__HOW TO COMPLETE THIS TASK__.
At the line that holds "Go to the Promosyonlar menu item", start repeating, and keep going exactly through the final line of the material; include both ends and skip the pictures.
━━━━━ DATA FOR REVIEW
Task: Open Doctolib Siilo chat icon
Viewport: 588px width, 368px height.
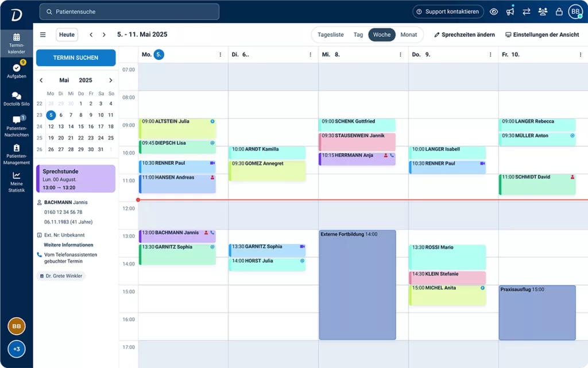Action: click(16, 96)
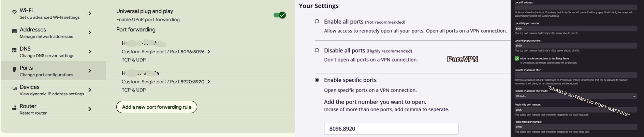Toggle Universal plug and play switch

point(280,15)
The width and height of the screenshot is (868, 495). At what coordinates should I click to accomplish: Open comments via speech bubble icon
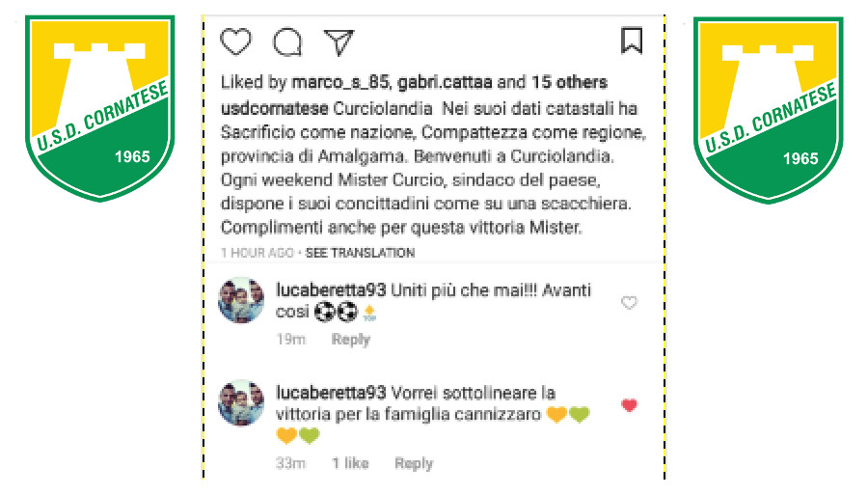(x=287, y=42)
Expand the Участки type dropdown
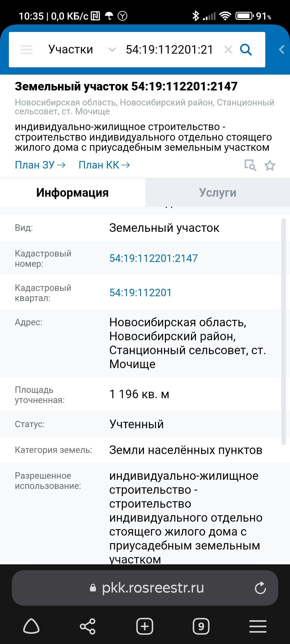 112,50
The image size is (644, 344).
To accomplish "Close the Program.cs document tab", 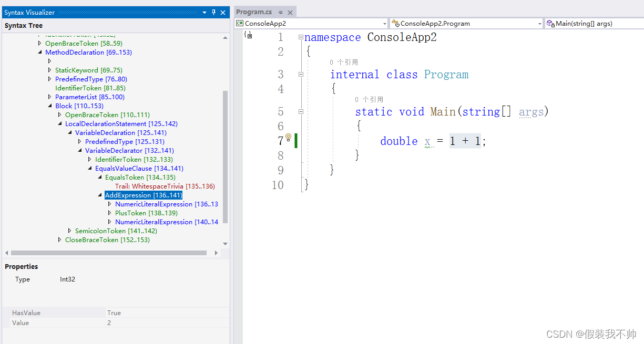I will coord(290,12).
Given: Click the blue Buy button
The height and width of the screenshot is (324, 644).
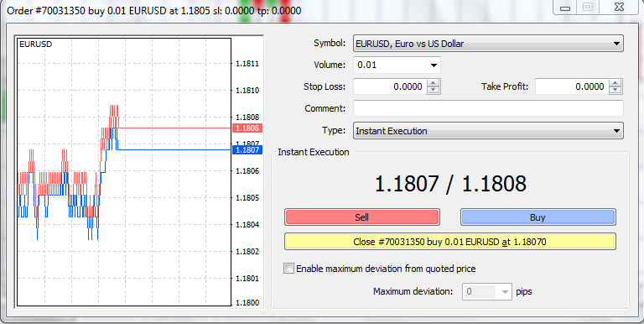Looking at the screenshot, I should tap(538, 217).
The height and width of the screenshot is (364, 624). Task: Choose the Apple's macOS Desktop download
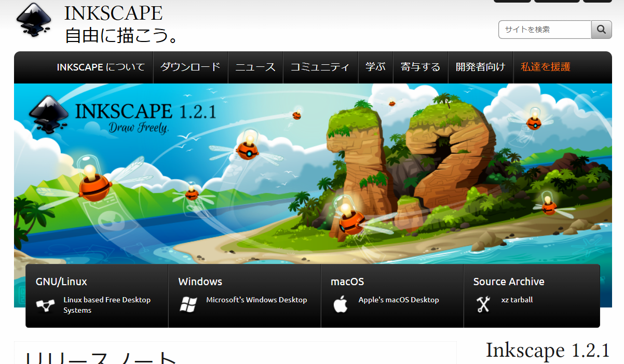click(398, 300)
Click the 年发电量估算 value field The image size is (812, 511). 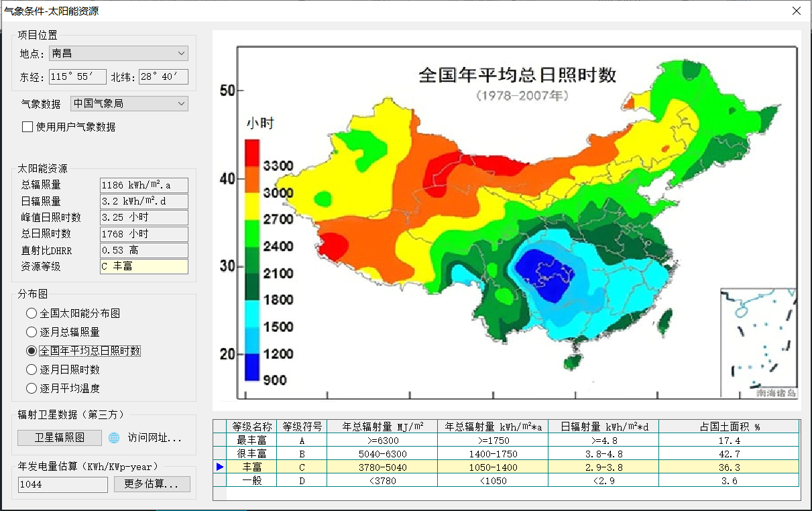coord(62,484)
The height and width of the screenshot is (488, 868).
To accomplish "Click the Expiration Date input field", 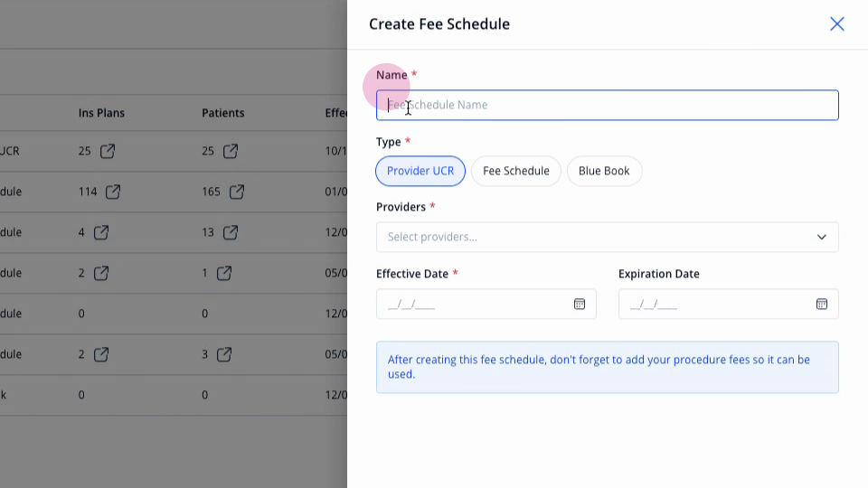I will click(x=729, y=304).
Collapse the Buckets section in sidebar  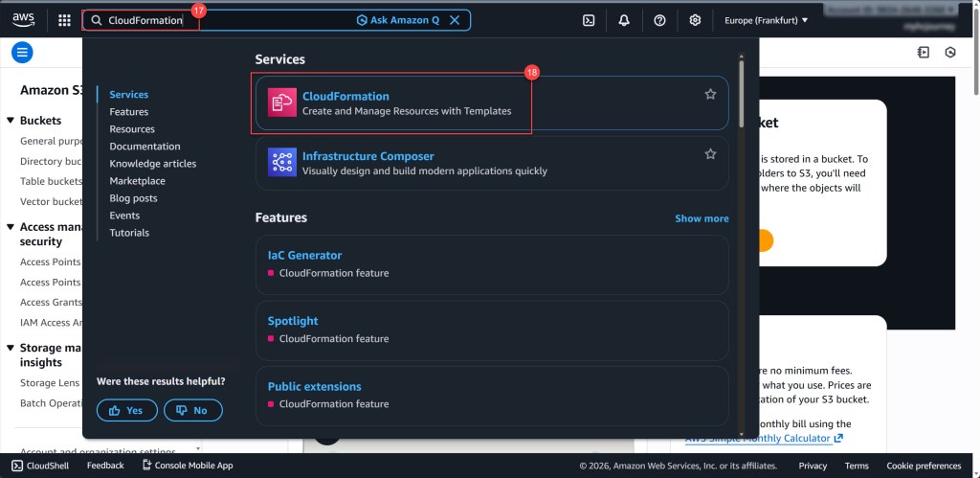(x=11, y=121)

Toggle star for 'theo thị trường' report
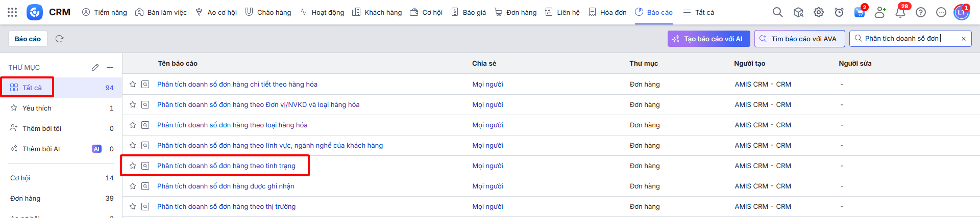pyautogui.click(x=133, y=206)
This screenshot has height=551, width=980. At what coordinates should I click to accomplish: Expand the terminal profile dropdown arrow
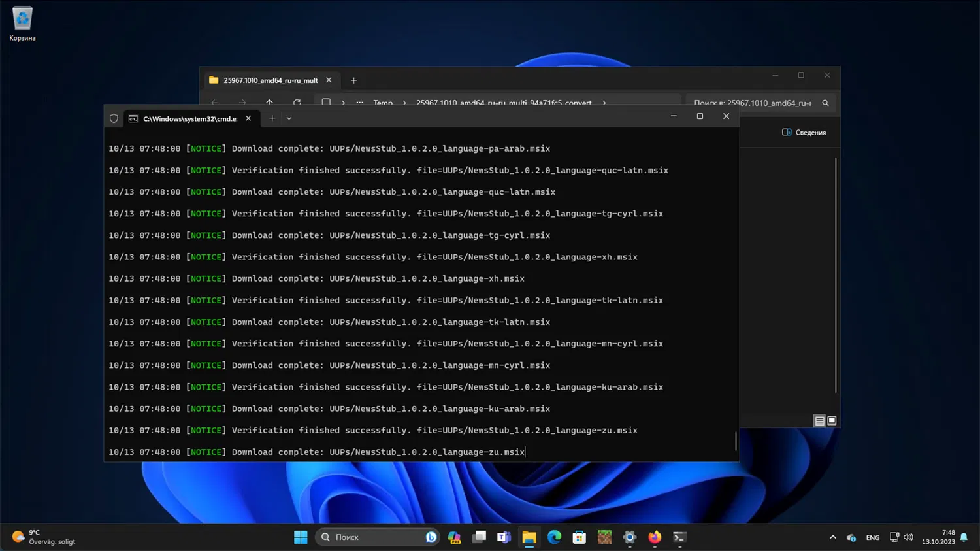[x=289, y=118]
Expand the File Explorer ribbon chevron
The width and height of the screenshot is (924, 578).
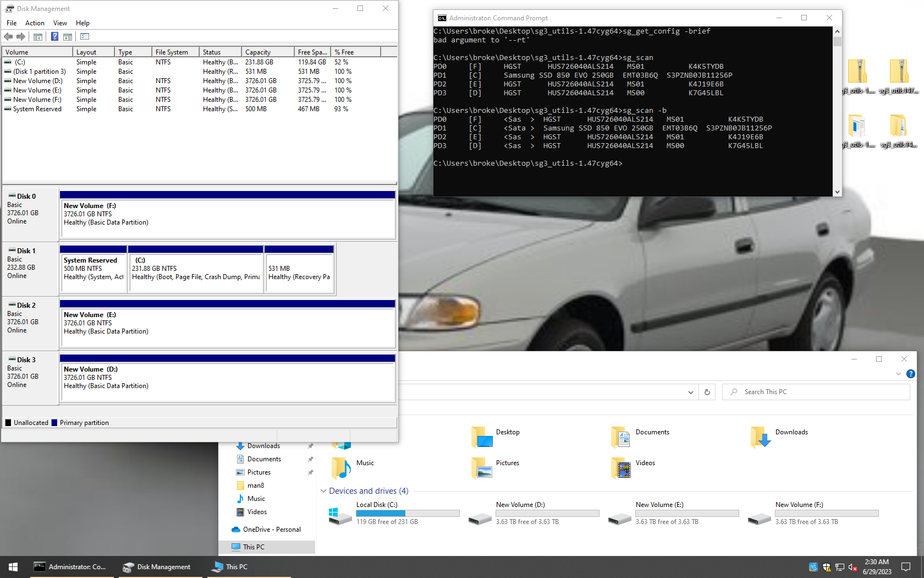point(899,374)
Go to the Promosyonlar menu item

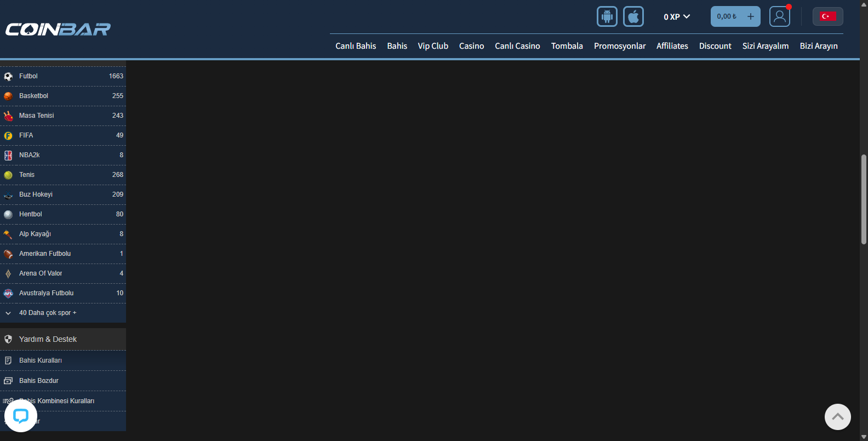point(619,46)
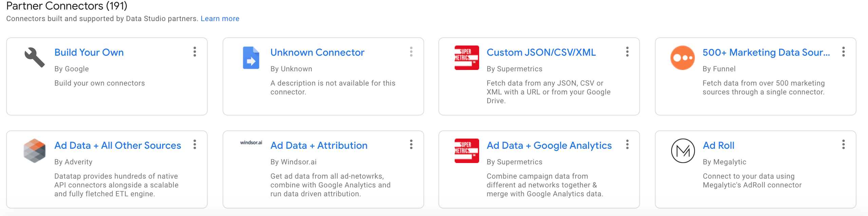
Task: Select the Build Your Own connector title
Action: coord(89,52)
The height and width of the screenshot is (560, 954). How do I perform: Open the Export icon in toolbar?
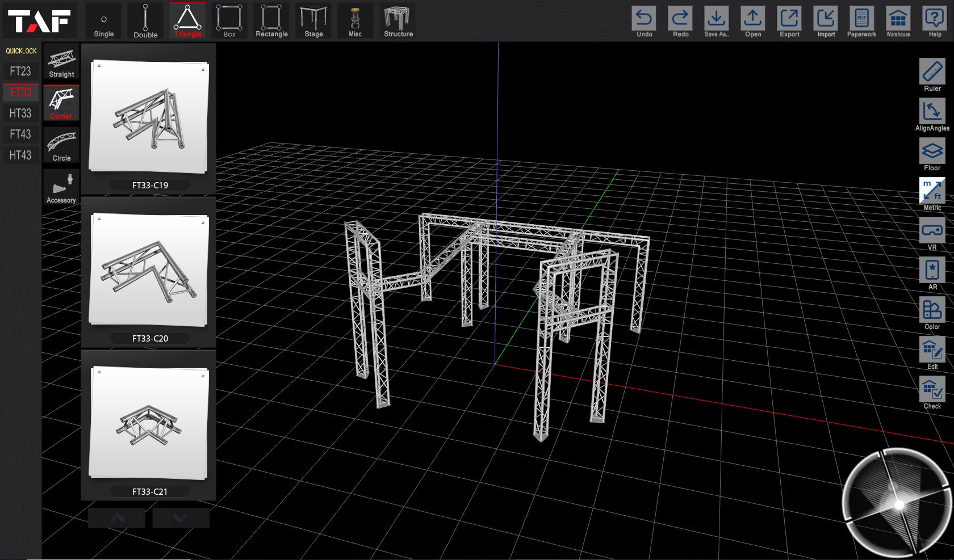click(789, 18)
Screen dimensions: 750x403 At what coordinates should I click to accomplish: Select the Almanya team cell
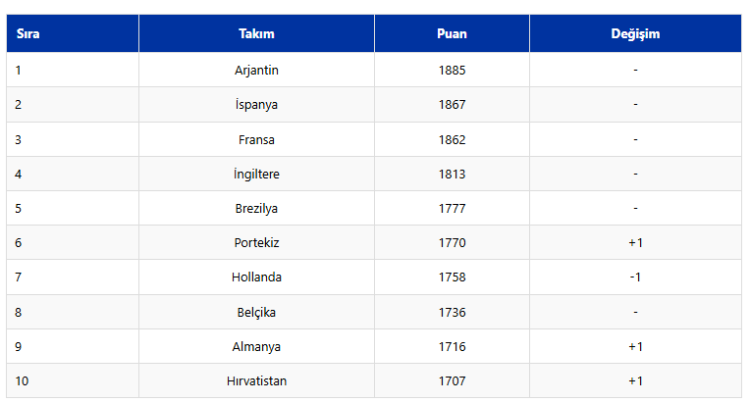(x=256, y=347)
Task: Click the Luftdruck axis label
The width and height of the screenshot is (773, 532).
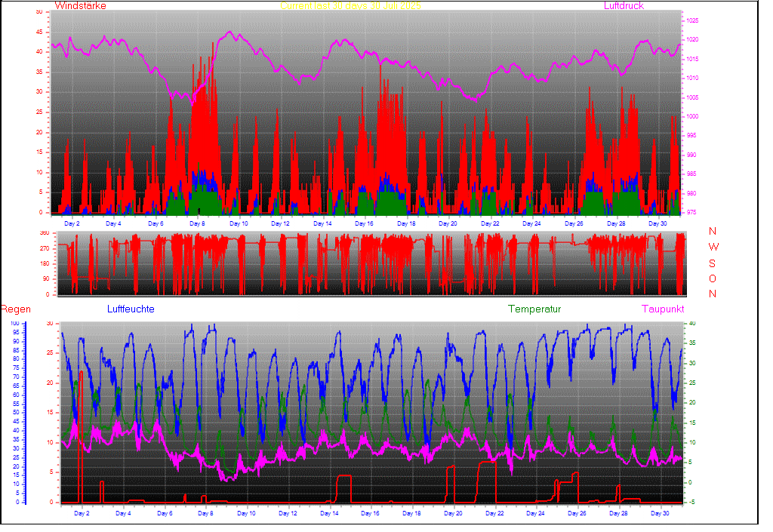Action: click(x=624, y=6)
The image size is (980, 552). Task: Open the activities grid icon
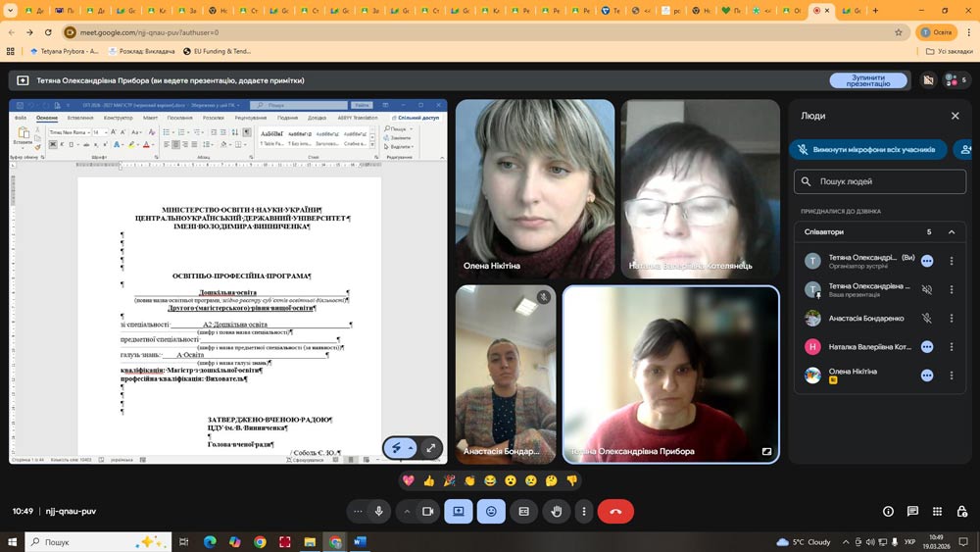(x=937, y=511)
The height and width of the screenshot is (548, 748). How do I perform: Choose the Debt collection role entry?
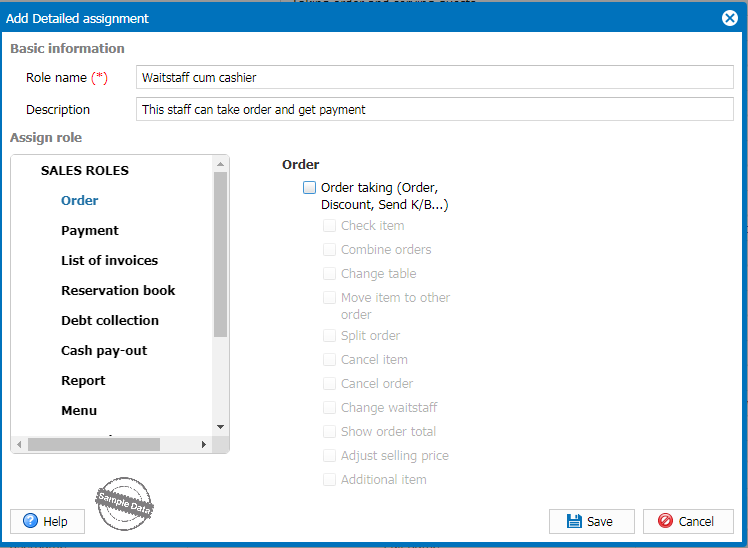click(x=110, y=321)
━━━━━━━━━━
__RESPONSE TO THIS TASK__.
Go to the Promosyonlar menu item

point(619,46)
Task: Select the Build Your Own connector title
Action: coord(89,52)
The height and width of the screenshot is (560, 954). How do I perform: Open the Export icon in toolbar?
click(789, 18)
Screen dimensions: 750x403 At what coordinates should I click to accomplish: Select the Almanya team cell
(x=256, y=347)
Task: Click the Luftdruck axis label
The width and height of the screenshot is (773, 532).
Action: click(x=624, y=6)
The image size is (980, 552). Task: Open the activities grid icon
(x=937, y=511)
The height and width of the screenshot is (548, 748). How do I perform: Choose the Debt collection role entry?
click(x=110, y=321)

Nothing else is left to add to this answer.